◆ RECORD EXCERPTS ◆
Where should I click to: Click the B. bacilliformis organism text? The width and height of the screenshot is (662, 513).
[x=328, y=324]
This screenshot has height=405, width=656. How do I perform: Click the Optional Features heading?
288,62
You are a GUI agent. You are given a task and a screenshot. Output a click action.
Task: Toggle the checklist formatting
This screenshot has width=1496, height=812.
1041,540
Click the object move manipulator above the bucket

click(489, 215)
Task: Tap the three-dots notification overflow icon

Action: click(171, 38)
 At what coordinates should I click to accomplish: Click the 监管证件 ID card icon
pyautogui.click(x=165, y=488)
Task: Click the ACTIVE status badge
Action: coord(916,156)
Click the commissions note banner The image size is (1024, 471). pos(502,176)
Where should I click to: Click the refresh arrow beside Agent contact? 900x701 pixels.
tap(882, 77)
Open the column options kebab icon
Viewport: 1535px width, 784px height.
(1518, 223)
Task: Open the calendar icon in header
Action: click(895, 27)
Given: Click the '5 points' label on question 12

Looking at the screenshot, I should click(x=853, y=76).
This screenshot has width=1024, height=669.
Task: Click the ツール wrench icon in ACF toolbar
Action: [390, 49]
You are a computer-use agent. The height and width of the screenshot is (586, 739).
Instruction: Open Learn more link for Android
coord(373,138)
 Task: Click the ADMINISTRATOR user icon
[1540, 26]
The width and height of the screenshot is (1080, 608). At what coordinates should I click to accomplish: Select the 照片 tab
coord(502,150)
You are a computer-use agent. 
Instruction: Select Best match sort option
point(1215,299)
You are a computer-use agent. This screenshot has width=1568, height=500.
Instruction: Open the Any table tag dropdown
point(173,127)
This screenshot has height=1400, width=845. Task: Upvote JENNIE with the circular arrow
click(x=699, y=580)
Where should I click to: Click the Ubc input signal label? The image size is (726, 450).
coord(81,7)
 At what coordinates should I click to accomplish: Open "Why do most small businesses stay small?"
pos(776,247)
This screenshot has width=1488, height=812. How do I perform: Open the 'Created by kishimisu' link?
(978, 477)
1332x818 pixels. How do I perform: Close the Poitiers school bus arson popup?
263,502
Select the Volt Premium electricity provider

◆ WORK TO BE COMPLETED ◆
Look above and return each line of the records exactly, from the very first through the line with "You are a GUI", both included.

◆ SOLUTION ◆
Where should I click to: Click the B. bacilliformis organism text? The width and height of the screenshot is (662, 513).
[x=328, y=324]
This screenshot has height=405, width=656. How do I perform: Click the Optional Features heading?
288,62
You are a GUI agent. You are given a task and a screenshot. Output a click action.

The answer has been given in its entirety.